In contrast to the spectacular circumstances that surrounded the conception of Samson, the conception of Samuel seems meager. Hannah was not only barren, she was also mistreated by her husband’s other wife (1 Samuel 1:6). The other wife would provoke Hannah to a point until she wept and would not eat (7b), a mistreatment that continued “year after year” (7a). She was so distraught over her barrenness that when she finally went to the Lord’s house to pray for God to intervene she wept so bitterly (v. 10) that the priest accused her of being drunk (vv. 13-14). She eventually was able to explain that she was not drunk, but the only priestly compassion she received was a fairly tacit prayer about God granting her what she had asked (v. 17). Nonetheless, Hannah was encouraged (v. 18) that the Lord had heard her prayer (vv. 19-20).

It is perplexing to figure out why Hannah had been encouraged. While Manoah’s wife had heard the proclamation of the angel of the Lord (twice no less), Hannah was given nothing of the sort. Even the priest who said, “may the God of Israel grant what you have asked of him” had seemed so disingenuous that one would hardly describe his ministry as priestly. She had been promised nothing. Yet, Hannah “went her way and ate something, and her face was no longer downcast” (v. 18).

In each of these two stories we have a miraculous life that came about as a direct result of the hand of God. Does that sound familiar? It should. Each of us has at some point experienced the conception of divine life in our soul. That is how God came to live within us. All of us have that in common with both Hannah and the wife of Manoah. However, after those similarities we can be divided into two camps. There are those of us like the wife of Manoah, who had the divine life conceived in us amid spectacular circumstances and unlikely signs from heaven. And then there are those of us like Hannah, who went our way no longer downcast despite a lack of spectacular signs and a meager beginning.

We see this when we start talking about sharing our testimonies, telling our stories. Some are eager to talk about God’s spectacular display of intervention and proclamation. But some of us are not sure that there is a whole lot to talk about. Some of us feel like God picked us to do great things. But some of us feel like we kind of talked God into it.

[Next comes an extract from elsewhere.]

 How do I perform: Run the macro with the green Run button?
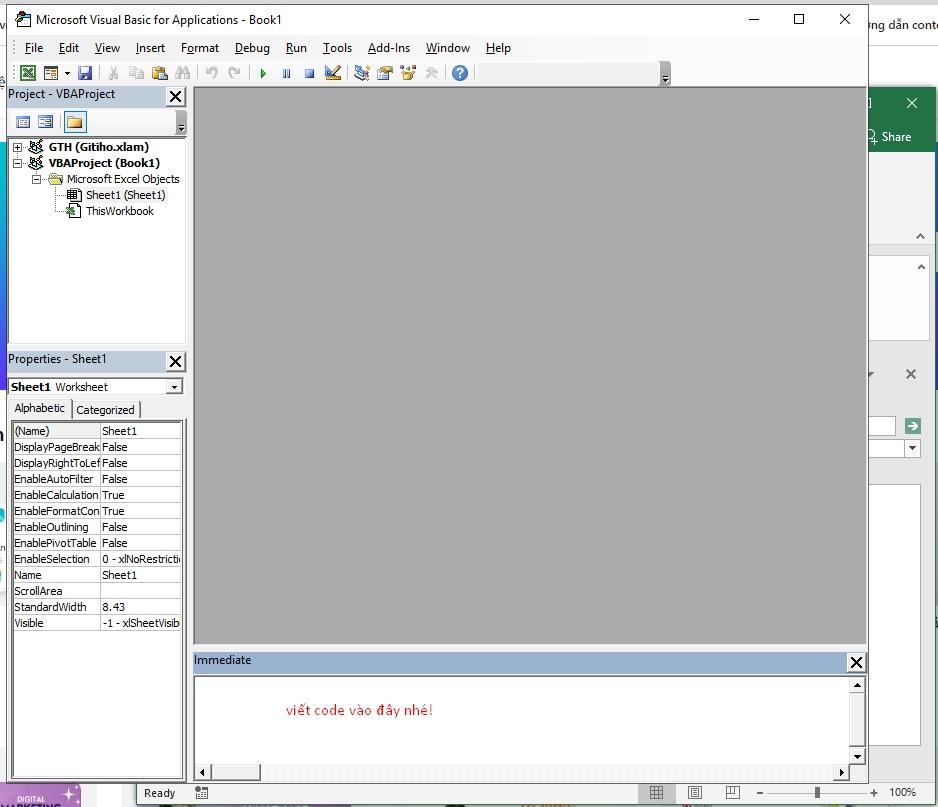click(263, 72)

Here is the truth about comparing and contrasting the mothers of Sampson and Samuel. While both of these miracle lives were created, set apart, and called by God from the very beginning, they each had drastically different endings. Sampson started out strong, but by the end he had become a tragic tale of the cost of compromise. Samuel started out meager, but by the end he had become an incredible example of the promise of probity. Sampson was consecrated by the Spirit in the womb of his mother. But by the end of his life the Lord had left him and he did not know it (Judges 16:20). Samuel could not recognize the voice of the Lord in the beginning. But by the end God did not let any of Samuel’s words fall to the ground, and all of Israel recognized that he was a prophet of God (1 Samuel 3:19-20).

All of us are here only by the divine intervention of God. Sometimes there are those that appear to have more spectacular beginnings than the rest of us. However, our lives will not be measured by how they began, but by how they end. Neither of these two mothers can take credit for divine life that was conceived within them, but perhaps they played an important role in how things developed from there. And perhaps that as why we know Samuel’s mother as Hannah, but Sampson’s mother only as the wife of Manoah. Two mothers, each carrying divine life within them. Just like you. Just like me. So, in the end, which mother will you turn out to be?